Hispanics have helped build the Miami we know today

If you visit a public place in Miami, you’re destined to hear people speaking Spanish.

Since Cuban dictator Fidel Castro assumed power in 1959, Cubans have been immigrating to Miami in massive quantities, trying to escape the atrocities committed by their government.

They’ve created communities such as Little Havana and Calle Ocho, in which they not only welcome outsiders into their culture but also stay connected to their roots.

Similarly, immigrants from places like Venezuela, Honduras and Nicaragua, whose countries face political turmoil, have made Miami their home away from home.

In Miami-Dade County, 68.6 percent of the population is Hispanic, according to the U.S. Census.

With them, they bring beautiful traditions, culture and cuisine that make Miami one of the most sought out vacation spots in the world.

They also bring great businesses, which have caused Miami to rank eighth in annual business establishment growth, according to a study conducted by the Miami Urban Future Initiative.

Some of the successful businesses that have been started by immigrants in Miami are small, family owned and loved by Miamians from all walks of life.

One of the most admired is Vicky Bakery, which was opened in Hialeah after its owners Antonio and Gelasia Cao migrated to Miami over 50 years ago.

Without their brave journey to the U.S., we wouldn’t be able to enjoy an authentic Cafecito and Cuban sandwich at any time of the day.

Here at FIU, our student body resembles what the rest of our city looks like.

Over 60 percent of us are Hispanic, and we’ve contributed to the awards and accolades that make FIU the great university it is today.

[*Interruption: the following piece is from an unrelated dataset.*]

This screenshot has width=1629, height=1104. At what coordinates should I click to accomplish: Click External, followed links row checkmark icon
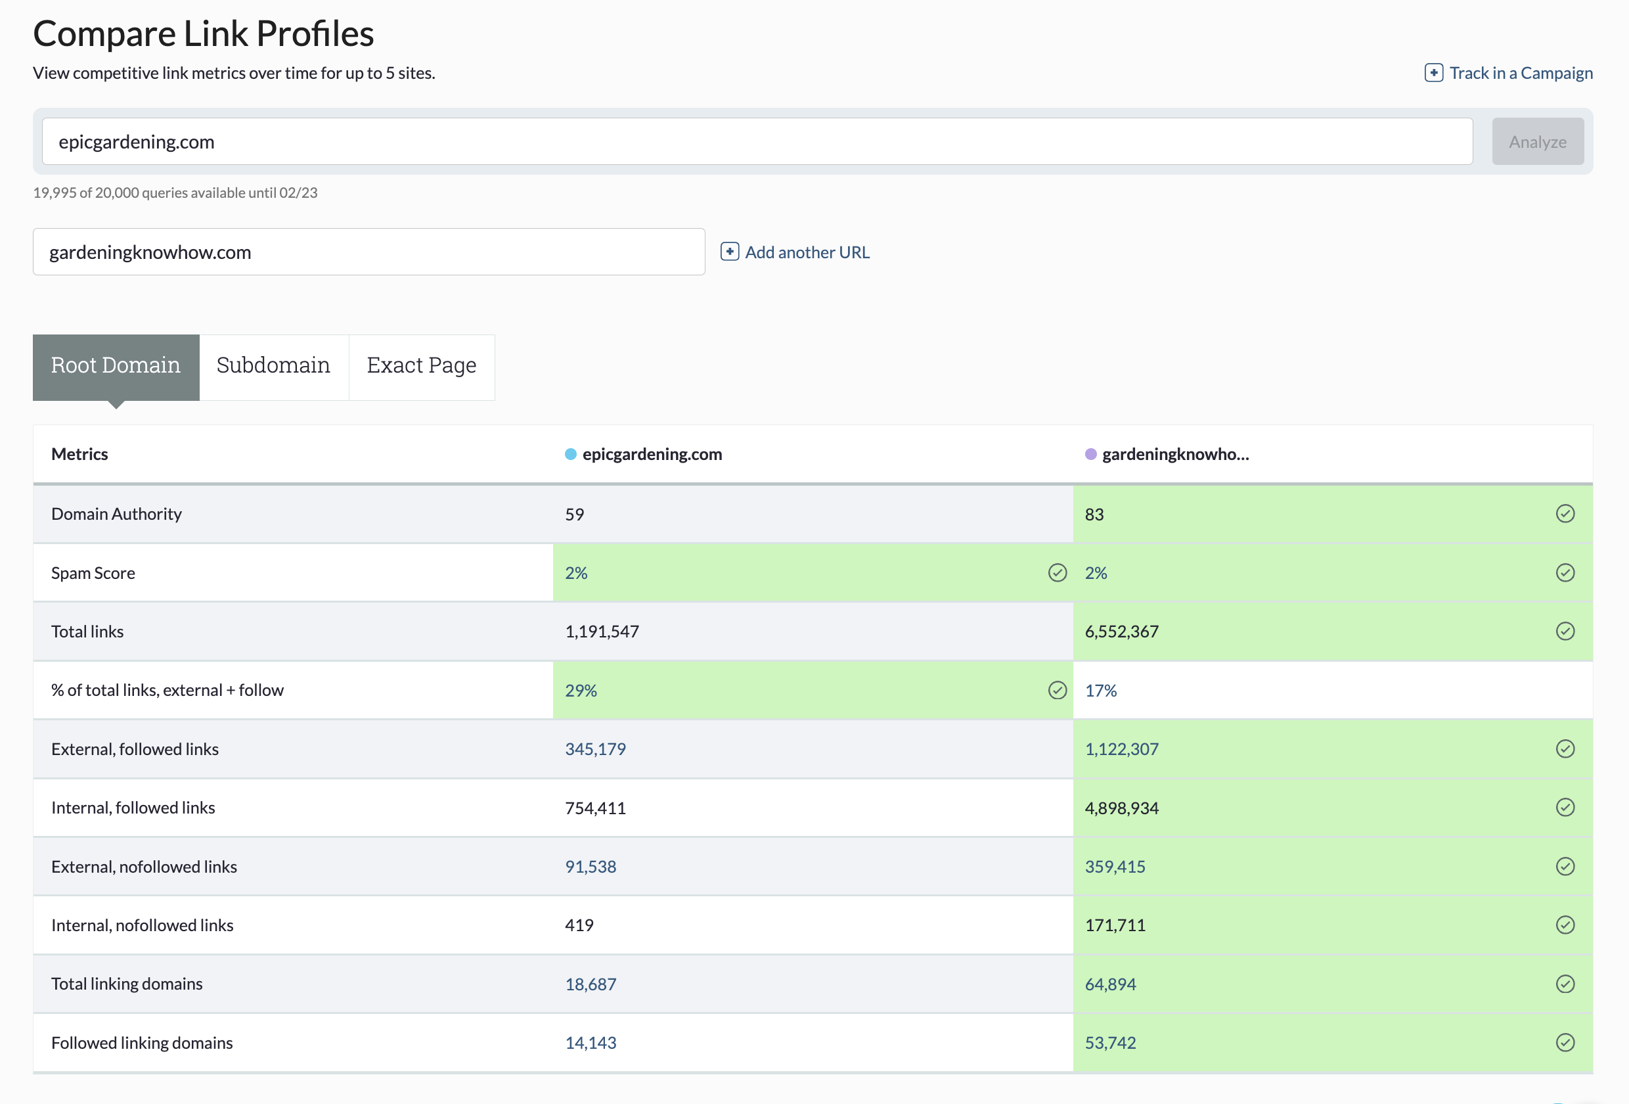(x=1565, y=749)
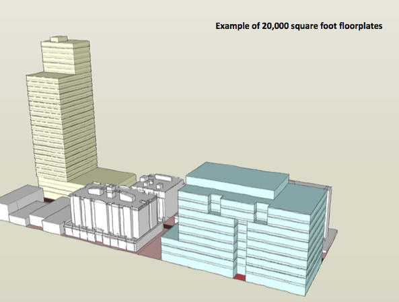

Even Modesto Maidique, our University’s former president, is the only Hispanic to have a university named after him and is responsible for establishing FIU’s law, medical and architectural schools.

Although there has been negative information spread about immigrants, Miami is a place where immigrants can feel welcomed.

Some of our parents and grandparents don’t fully speak English, but they haven’t been shamed for it like Hispanics in other parts of the country.

Instead, they’ve been met with patience and understanding, because in Miami we’re all fighting the same fight although we come from different backgrounds.

Despite our silly feuds over soccer and cuisine, we’re all here in search of something our home counties couldn’t provide.

Once you step foot here, it’s clear that Hispanics are part of what makes America the vibrant melting pot we all know and love.

At PantherNOW, we embrace diversity within our students and hope that Miami continues to be rich with different cultures in the years to come.